As well, if a contract for immigration services services is unclear, ambiguous or incomplete with respect to the above requirements, the interpretation least favourable to the immigration consultant prevails. While most of the above requirements are obvious, and are more or less already prohibited in federal legislation, codes of conduct, and tort, the inclusion of these requirements in the Act provide the Province of Saskatchewan with specific regulatory ability to penalize individuals in breach.
This one is very straight forward. Subject to procedural fairness requirements outlined in s. 48 of the Act, the Province of Saskatchewan may order that an employer or an immigration consultant compensate foreign nationals if suffered a loss resulting from an employer’s or a consultant’s breach of the Act and/or Regulations.
Allow Fines and Imprisonment
The maximum penalties to an individual for breaching the Act are a fine of not more than $50,000 and/or imprisonment of not more than a year.
What strikes me most about the Saskatchewan Act and its Regulations is what it shows about the Province of Saskatchewan’s lack of faith in the ability of the ICCRC to regulates its membership. The ICCRC already prohibits most (if not all) of the unethical behaviour that the Act and the Regulations does.
That the Province of Saskatchewan is now requiring immigration consultants to register and obtain provincial licenses (a requirement which will likely be constitutionally challenged on jurisdictional issues) reveals a lack of confidence in the ICCRC. I have to say… in researching this blog post I was surprised at how opaque the ICCRC’s disciplinary process is. I cannot find on the ICCRC website a page which shows the names of consultants who have received negative citations resulting from complaints. All I could find on the ICCRC website is a link to this PDF, which seems to be a public relations piece that suggests that there was not a single complaint against an ICCRC member during the period of June 30, 2012, to January 31, 2013 that resulted in a negative citation against an immigration consultant.

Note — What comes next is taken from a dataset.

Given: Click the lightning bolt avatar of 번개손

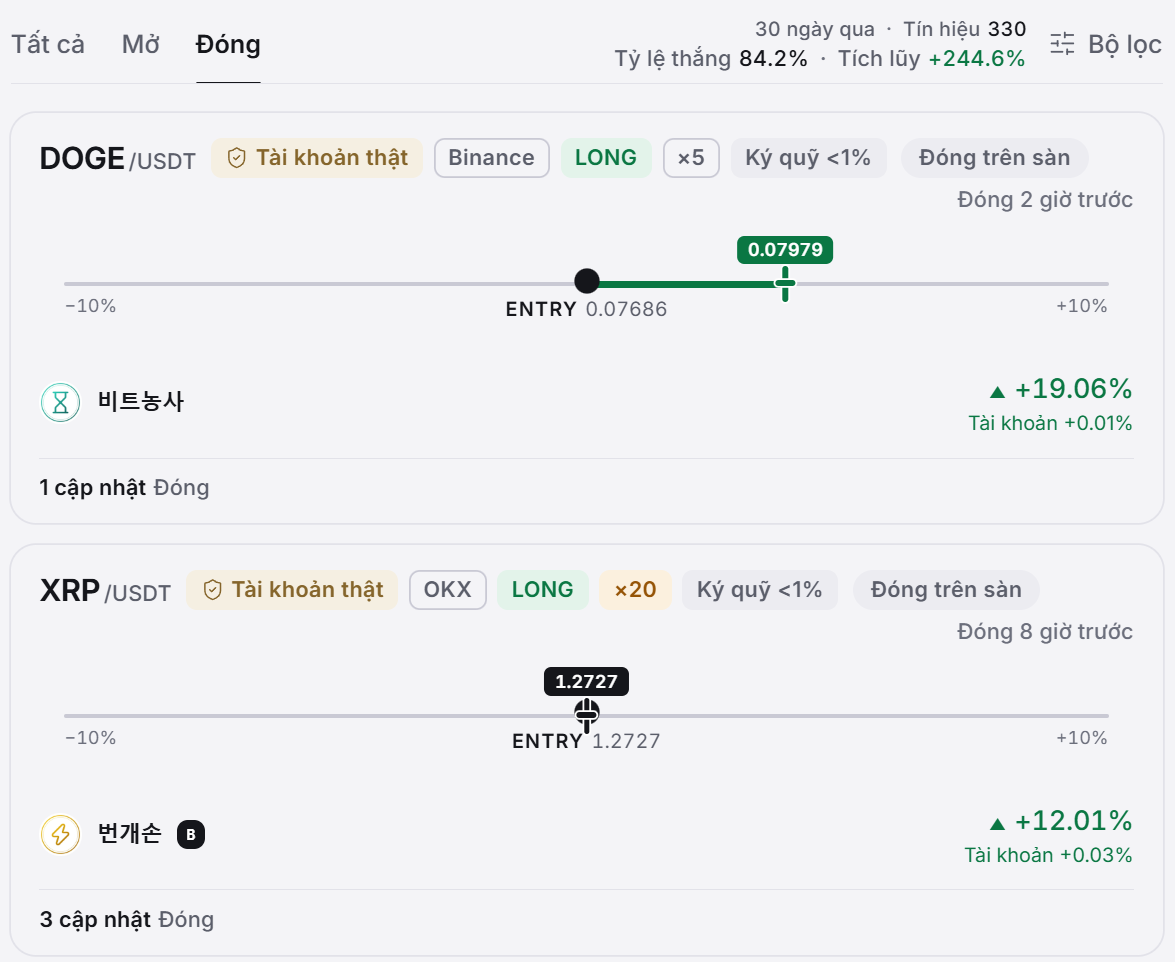Looking at the screenshot, I should point(61,834).
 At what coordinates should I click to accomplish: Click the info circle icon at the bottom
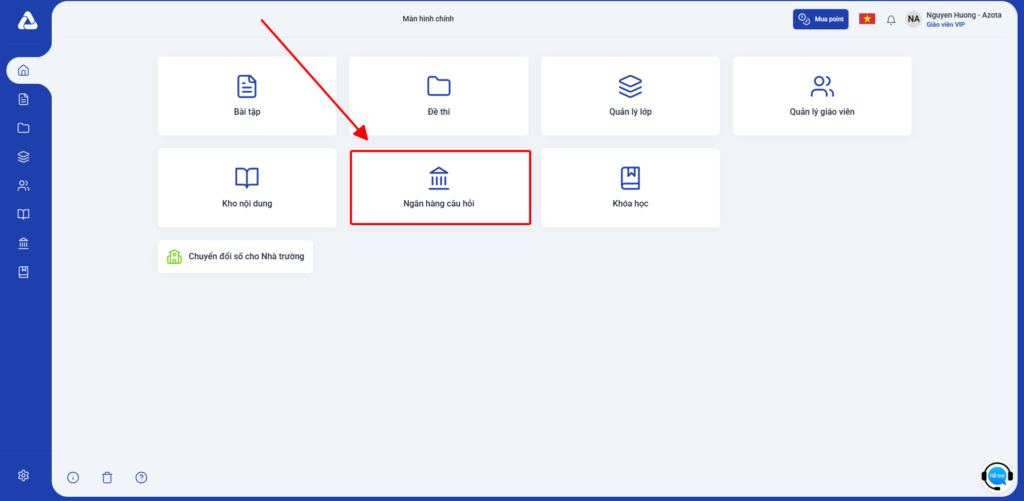click(x=73, y=477)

Compare that to the Law Society of British Columbia (“LSBC”) website, which publicly names every British Columbia lawyer who has received a negative citation from the LSBC. This page even lists current hearings that are ongoing. The LSBC is incredibly transparent, and any member of the public can see that the LSBC takes it regulatory and disciplinary roles very seriously.
Unlike many immigration lawyers, I believe that immigration consultants serve a useful (if not necessary) role in helping people immigrate to Canada. However, there is clearly an emerging lack of confidence in the ability of their regulatory body to “police” its members. The ICCRC must credibility tackle this perception, before more provinces follow Saskatchewan’s lead.